The problem of wheel tread defects has become a major challenge for the health management of high-speed rail as a wheel defect with small radius deviation may suffice to give rise to severe damage on both the train bogie components and the track structure when a train runs at high speeds. It is thus highly desirable to detect the defects soon after their occurrences and then conduct wheel turning for the defective wheelsets. Online wheel condition monitoring using wheel impact load detector (WILD) can be an effective solution, since it can assess the wheel condition and detect potential defects during train passage. This study aims to develop an FBG-based track-side wheel condition monitoring method for the detection of wheel tread defects. The track-side sensing system uses two FBG strain gauge arrays mounted on the rail foot, measuring the dynamic strains of the paired rails excited by passing wheelsets. Each FBG array has a length of about 3 m, slightly longer than the wheel circumference to ensure a full coverage for the detection of any potential defect on the tread. A defect detection algorithm is developed for using the online-monitored rail responses to identify the potential wheel tread defects.

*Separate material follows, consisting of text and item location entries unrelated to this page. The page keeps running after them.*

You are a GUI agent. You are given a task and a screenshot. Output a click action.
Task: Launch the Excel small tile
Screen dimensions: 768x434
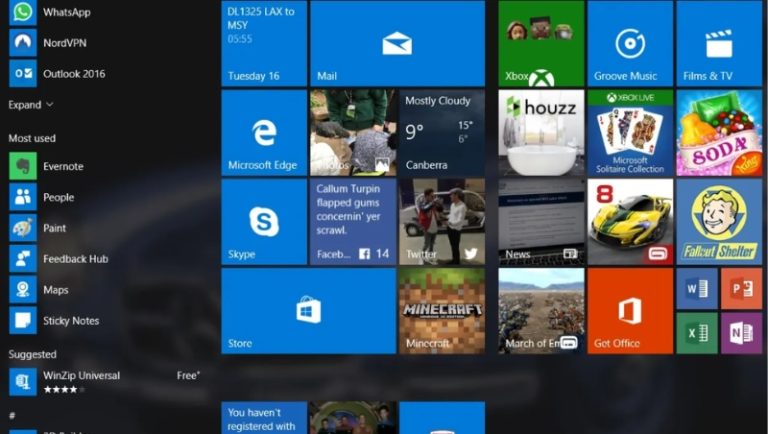(x=696, y=333)
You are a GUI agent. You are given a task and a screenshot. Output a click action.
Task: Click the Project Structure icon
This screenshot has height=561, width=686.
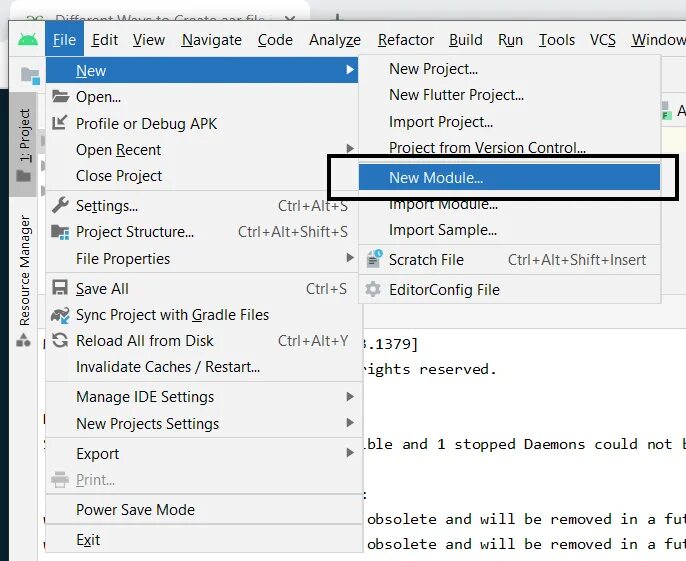(60, 232)
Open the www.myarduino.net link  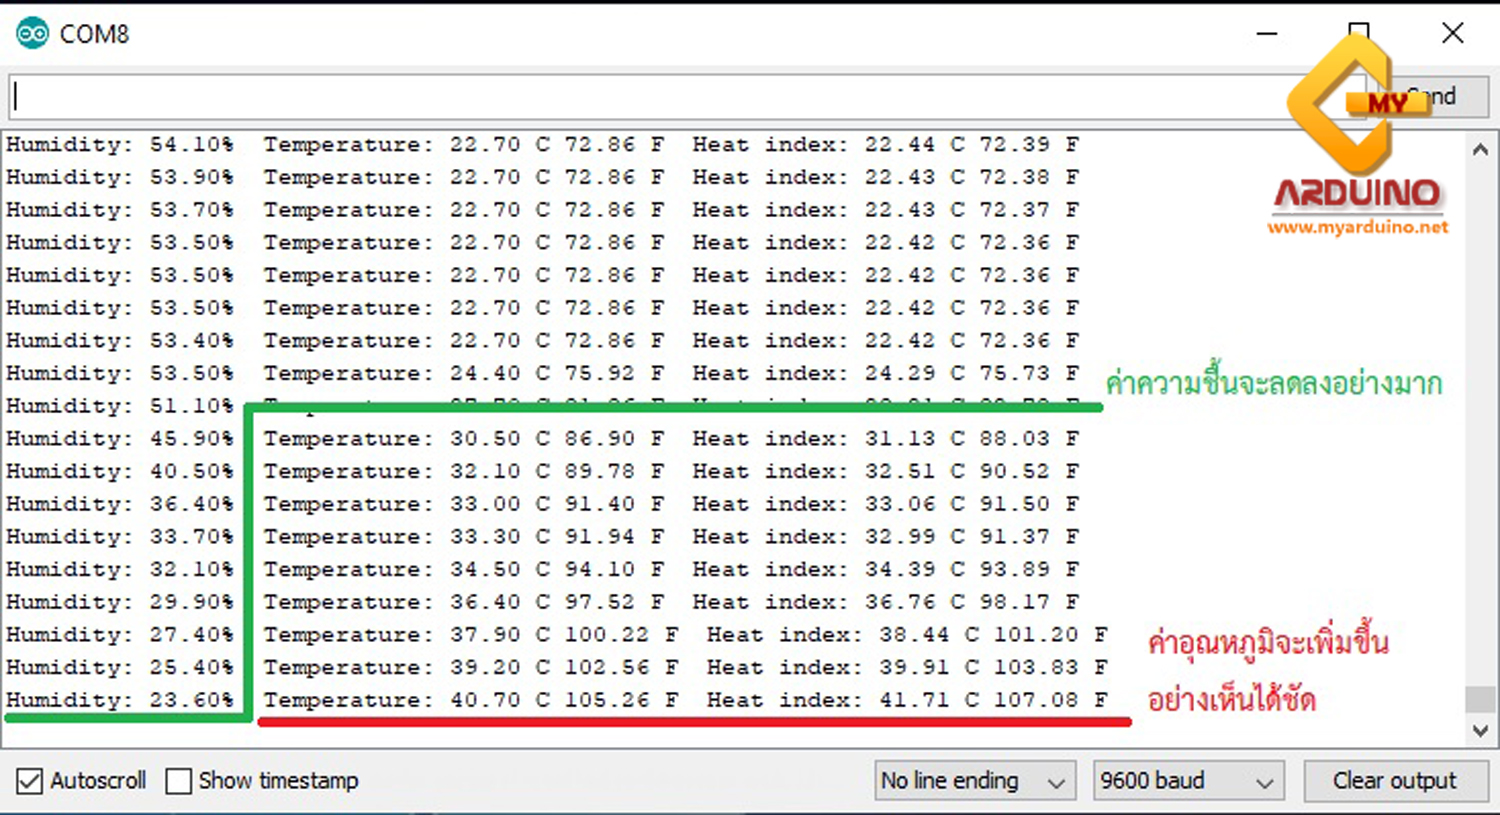pos(1357,228)
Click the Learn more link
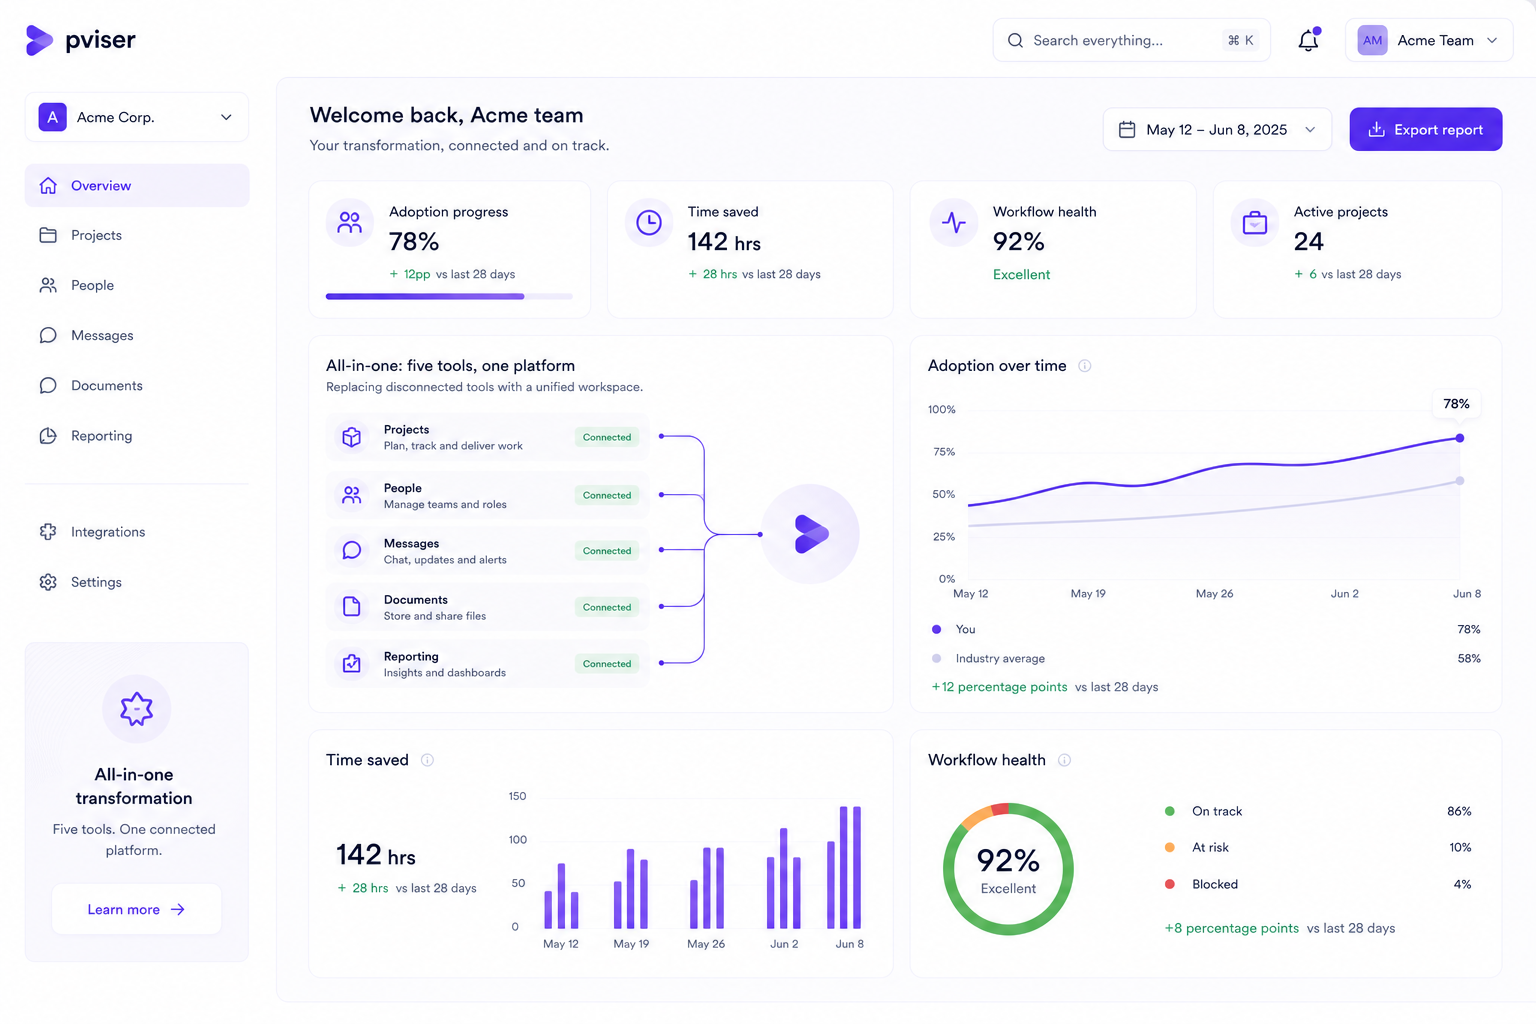The image size is (1536, 1024). tap(137, 909)
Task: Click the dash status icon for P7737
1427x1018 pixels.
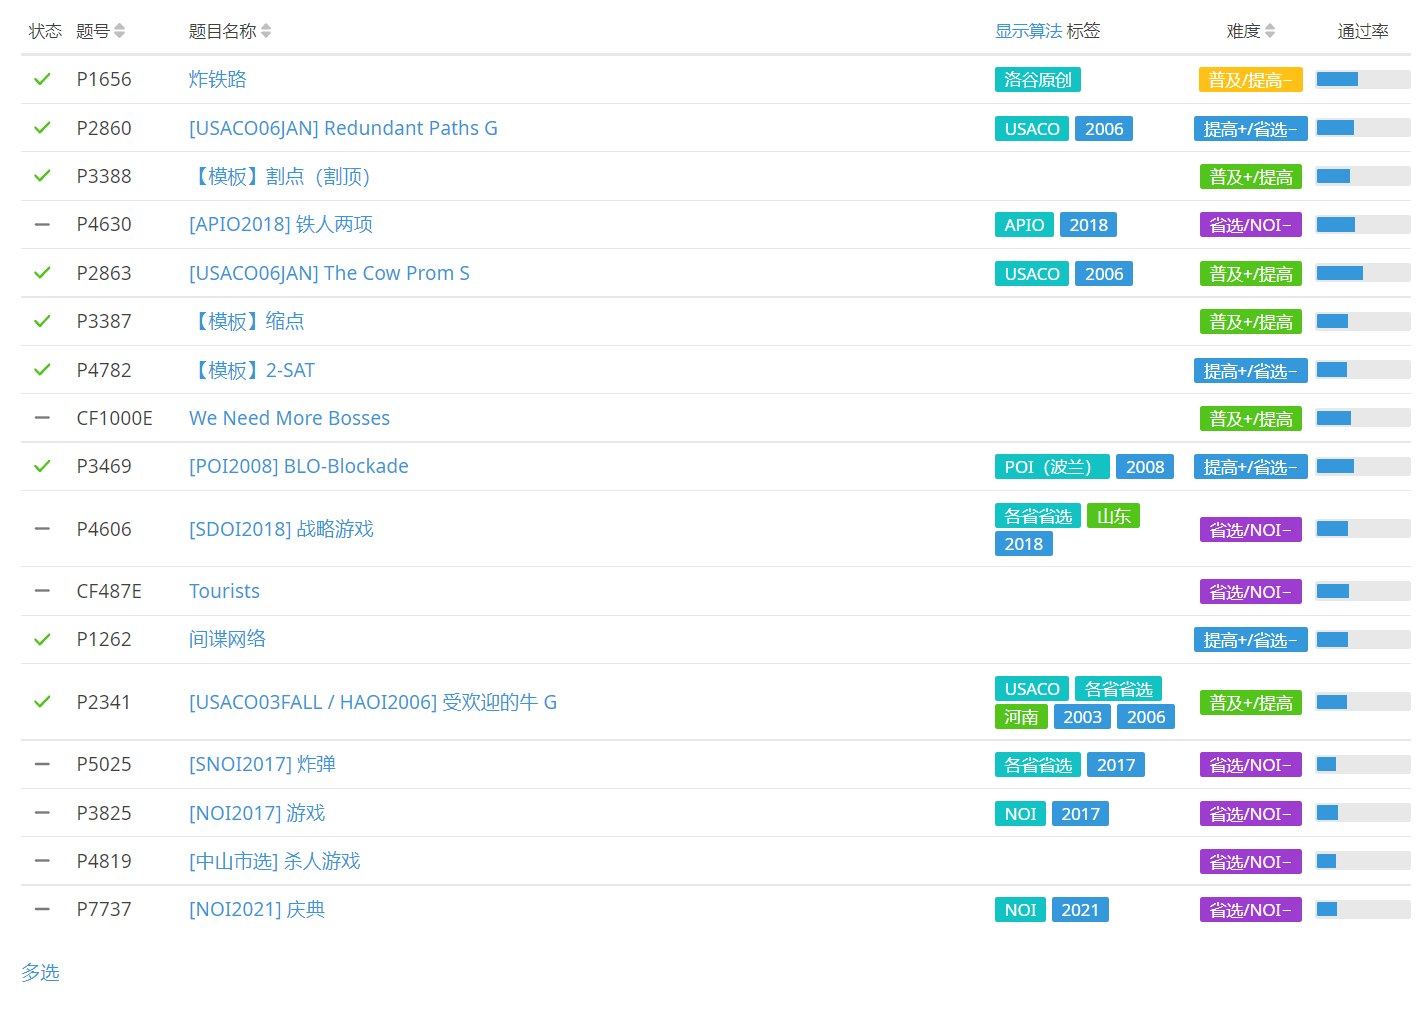Action: click(42, 909)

This algorithm consists of three steps: 1) strain data pre-processing by using a data smoothing technique to remove the trends; 2) diagnosis of novel responses by outlier analysis for the normalized data; and 3) local defect identification by a refined analysis on the novel responses extracted in Step 2. To verify the proposed method, a field test was conducted using a test train incorporating defective wheels. The train ran at different speeds on an instrumented track with the purpose of wheel condition monitoring. By using the proposed method to process the monitoring data, all the defects were identified and the results agreed well with those from the static inspection of the wheelsets in the depot. A comparison is also drawn for the detection accuracy under different running speeds of the test train, and the results show that the proposed method can achieve a satisfactory accuracy in wheel defect detection when the train runs at a speed higher than 30 kph. Some minor defects with a depth of 0.05 mm~0.06 mm are also successfully detected.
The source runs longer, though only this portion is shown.